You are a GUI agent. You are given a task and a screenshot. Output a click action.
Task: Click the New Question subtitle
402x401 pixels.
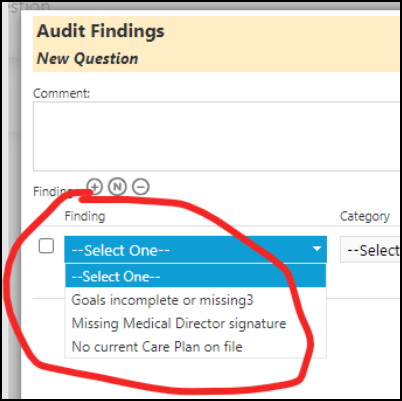(87, 58)
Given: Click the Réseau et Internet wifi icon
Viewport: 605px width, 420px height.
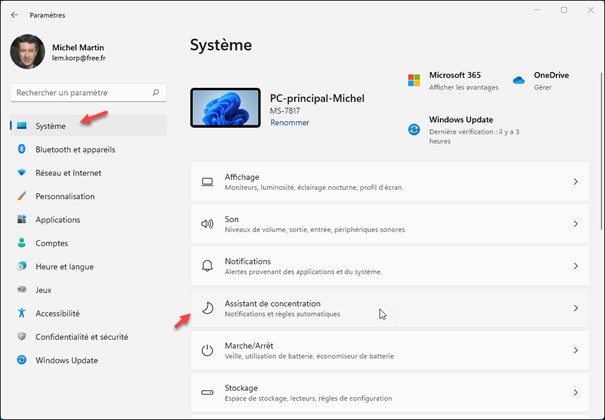Looking at the screenshot, I should [x=21, y=173].
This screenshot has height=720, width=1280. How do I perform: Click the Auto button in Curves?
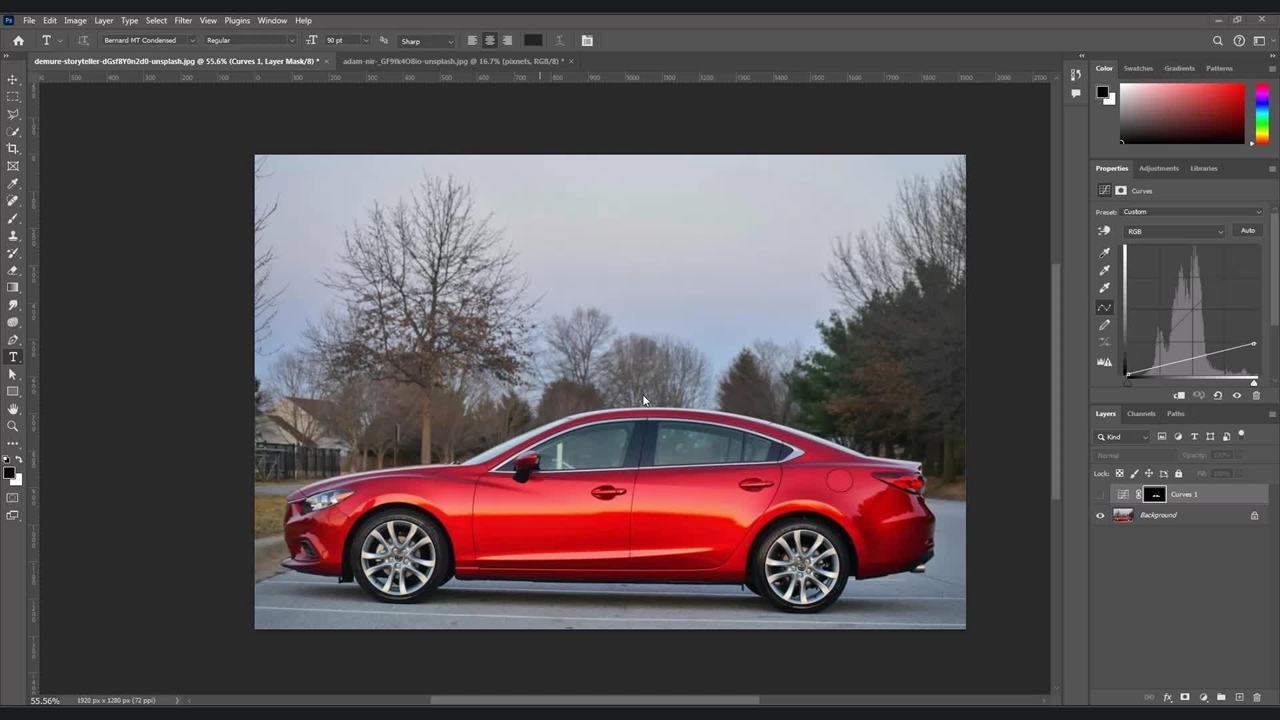pos(1247,231)
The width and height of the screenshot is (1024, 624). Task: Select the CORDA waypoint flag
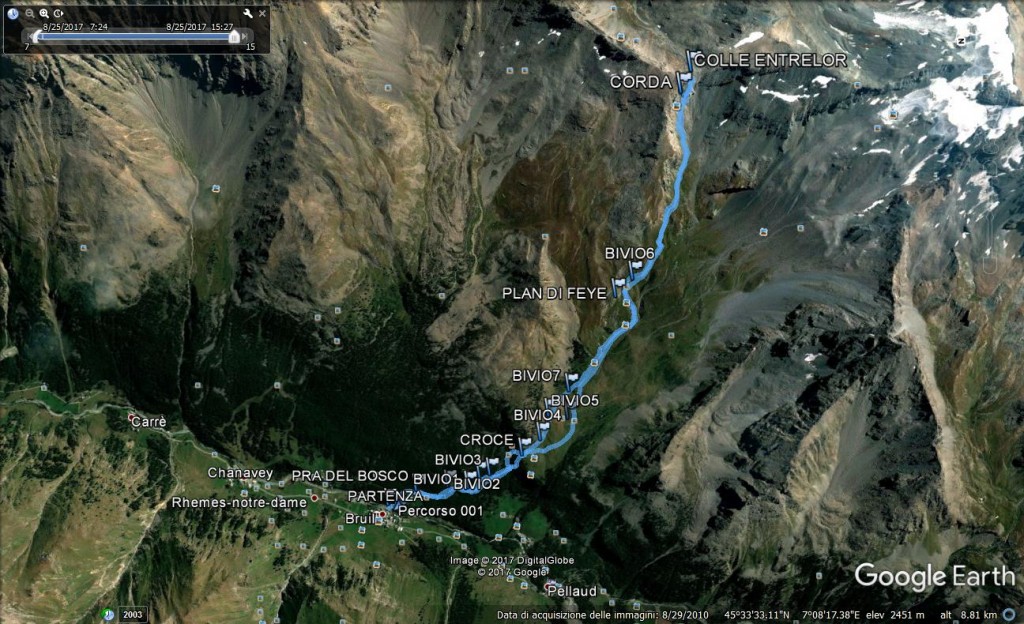(683, 82)
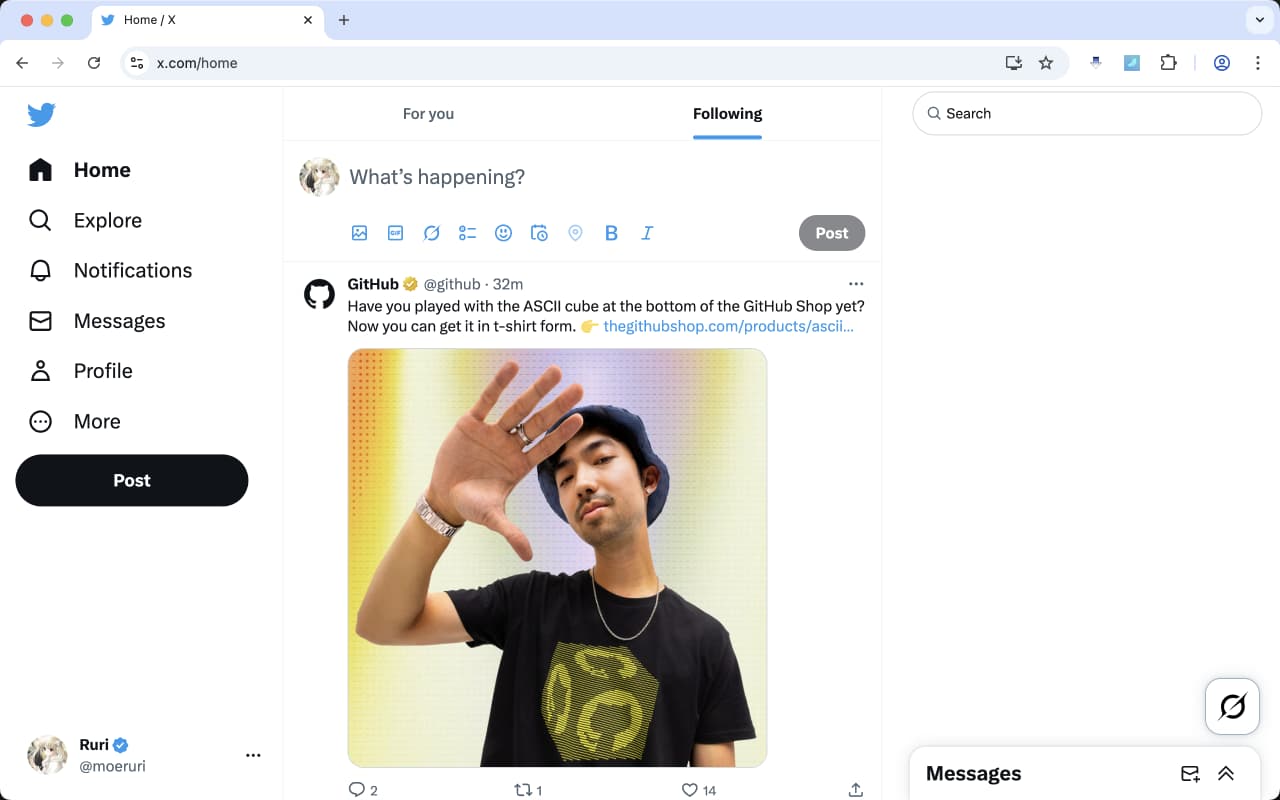The width and height of the screenshot is (1280, 800).
Task: Select the Grok icon in the composer toolbar
Action: pos(431,233)
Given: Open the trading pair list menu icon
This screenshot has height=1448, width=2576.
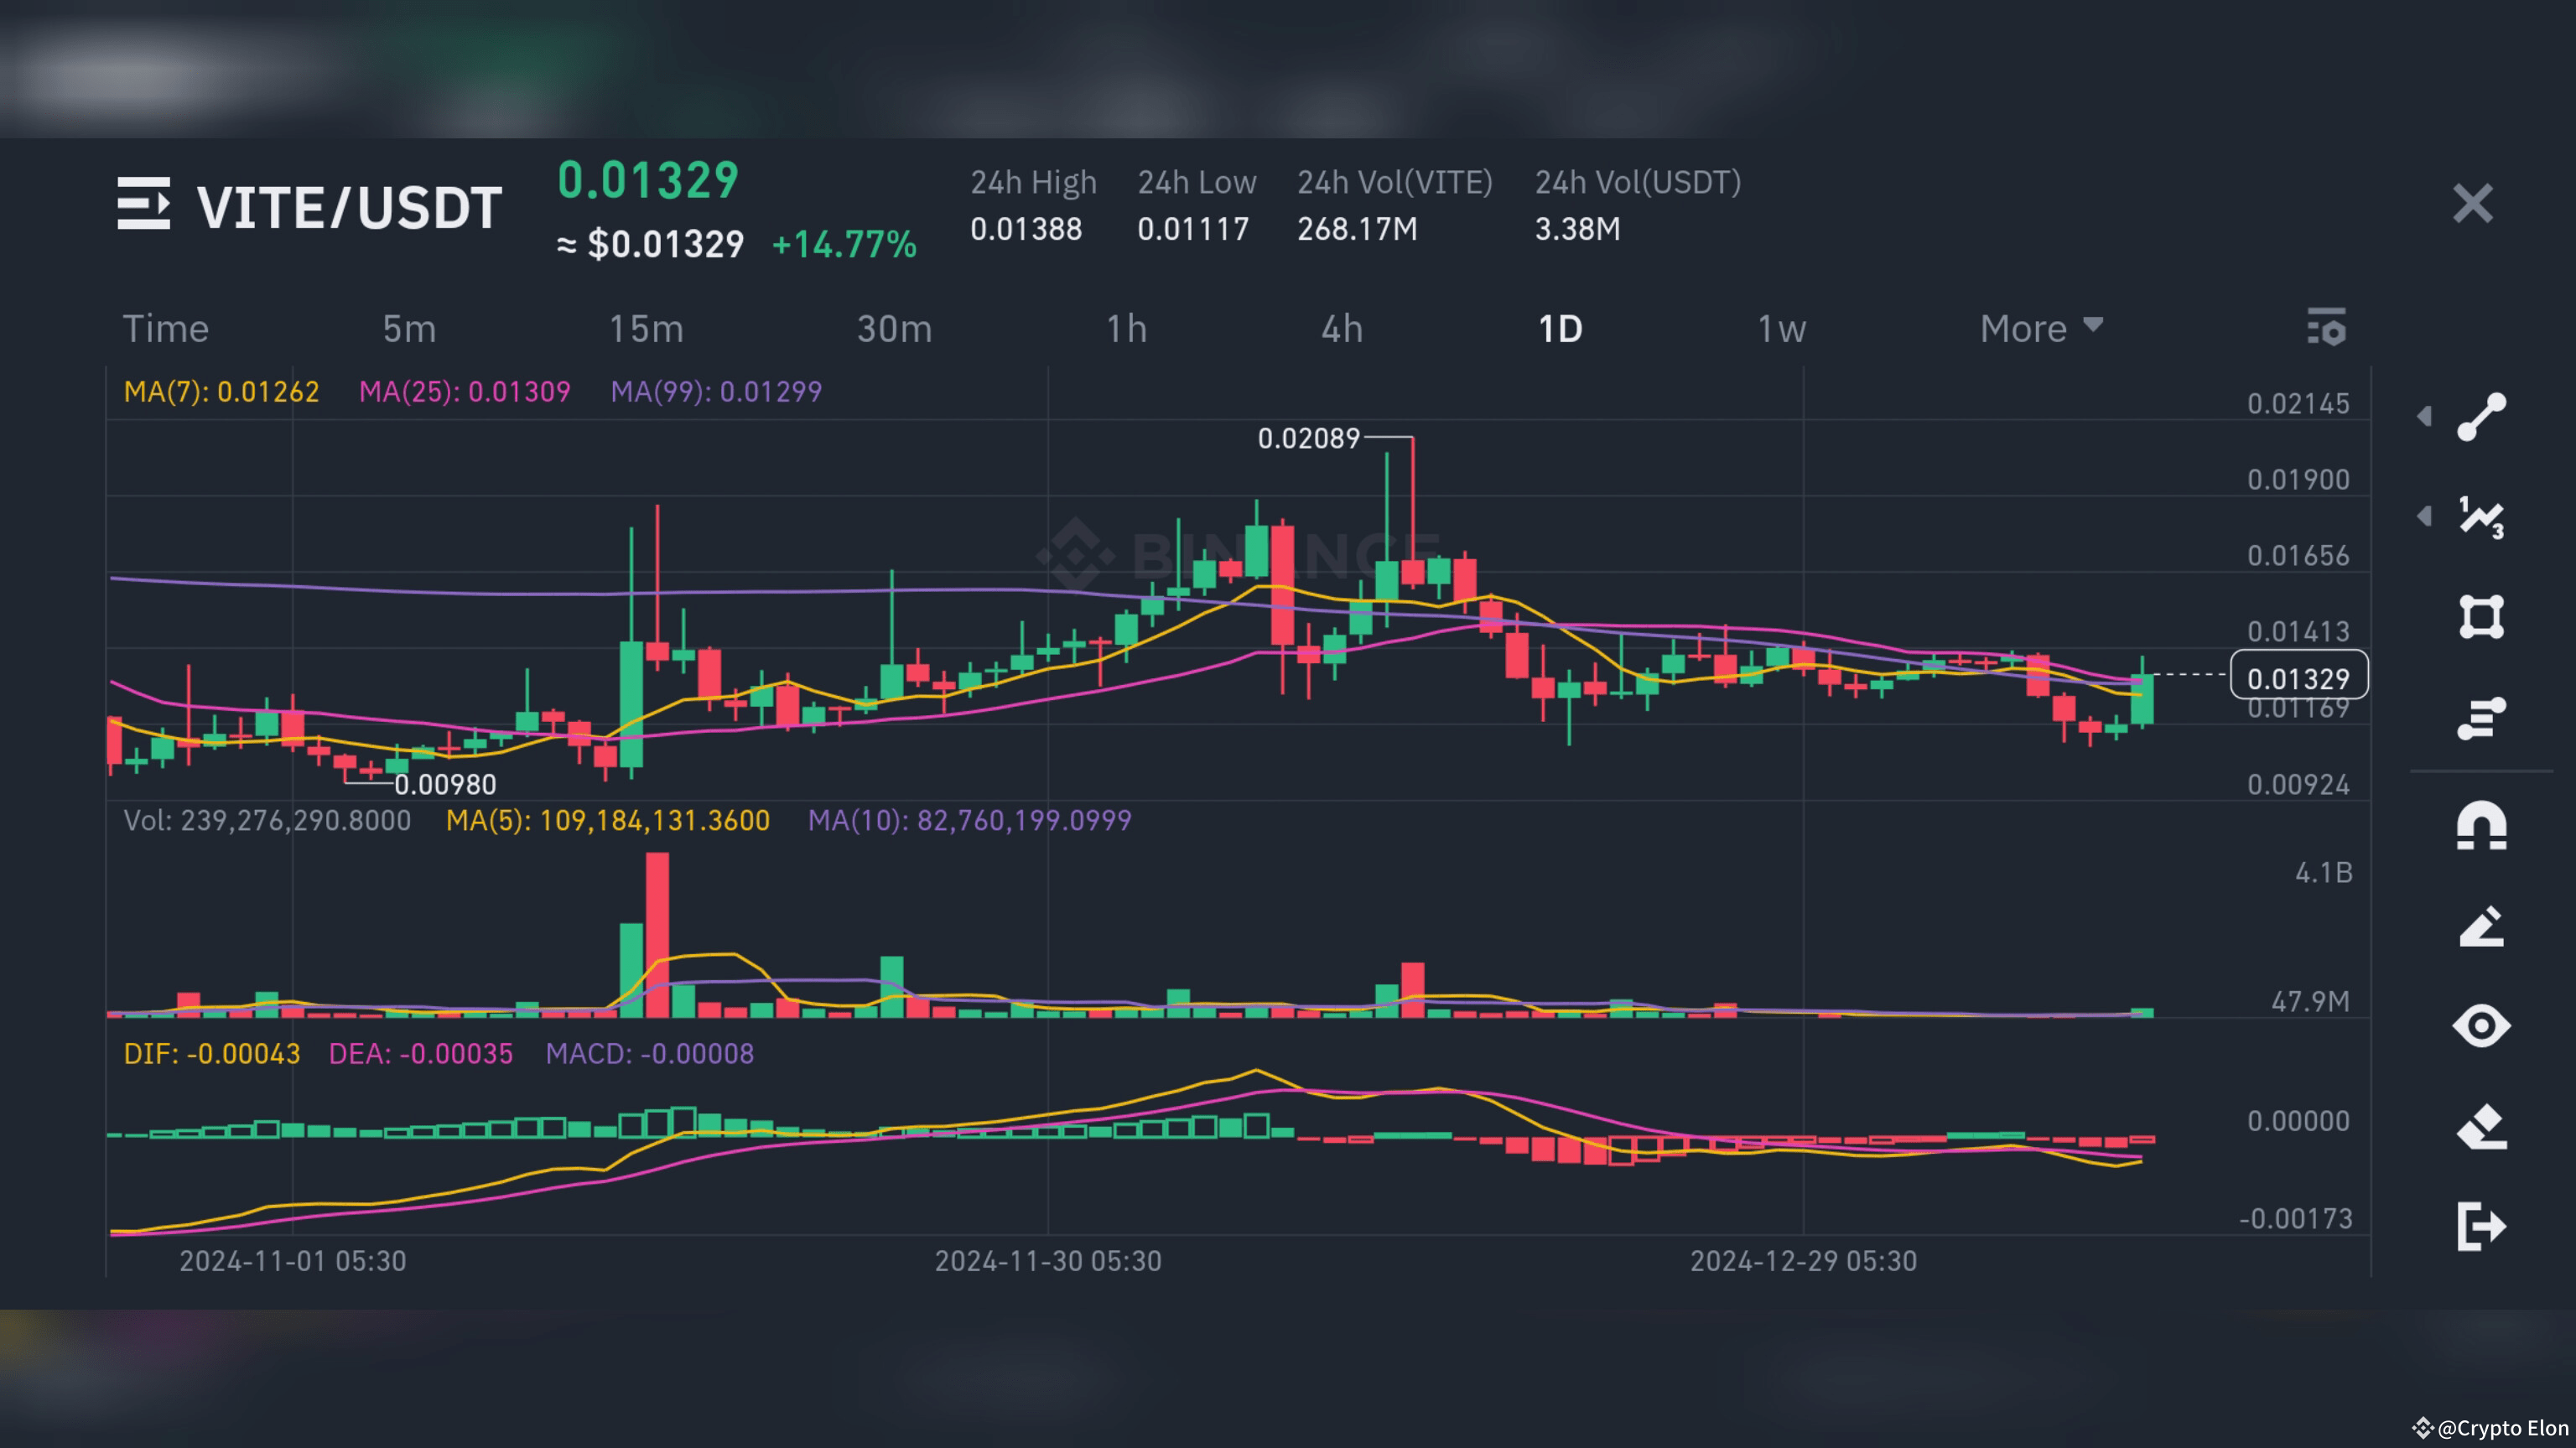Looking at the screenshot, I should click(143, 204).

# What you need to do
Turn the part of the records starting with the line containing "The width and height of the screenshot is (1024, 624)." and going on through the line containing "Action: pos(431,233)" into a Markdown table with the columns Row and Line, one numbered row per line. Skip blank lines, and leave the pictures out.

# Exercise result
| Row | Line |
|---|---|
| 1 | The width and height of the screenshot is (1024, 624). Task: Select the CORDA waypoint flag |
| 2 | (683, 82) |
| 3 | The width and height of the screenshot is (1280, 800). |
| 4 | Task: Select the Grok icon in the composer toolbar |
| 5 | Action: pos(431,233) |